[Element lookup records]

* * * * * * *

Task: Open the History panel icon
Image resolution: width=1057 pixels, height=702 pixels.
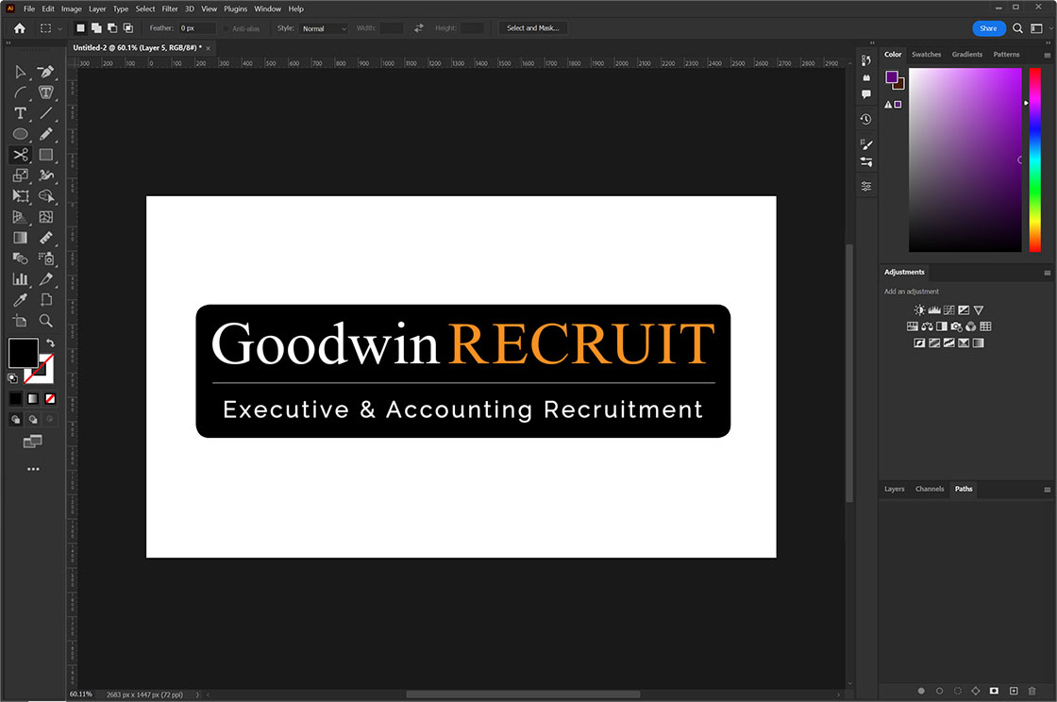Action: pos(865,120)
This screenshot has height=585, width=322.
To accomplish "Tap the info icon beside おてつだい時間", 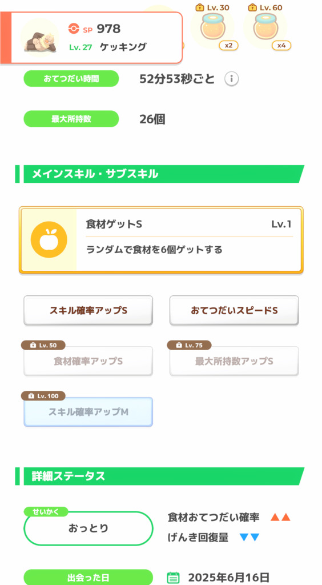I will [231, 79].
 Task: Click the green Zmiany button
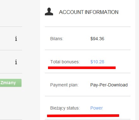pos(11,83)
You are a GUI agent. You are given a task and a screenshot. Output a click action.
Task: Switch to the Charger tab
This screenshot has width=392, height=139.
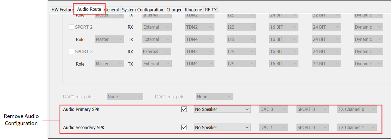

* * * * * * *

Task instructions:
Collect each line of the listing that contains the word "screenshot". Treat uppercase and lowercase letters as different.

Response to this exercise:
This screenshot has height=585, width=322.
You are a GUI agent. You are given a task and a screenshot. Output a click action.
This screenshot has width=392, height=139.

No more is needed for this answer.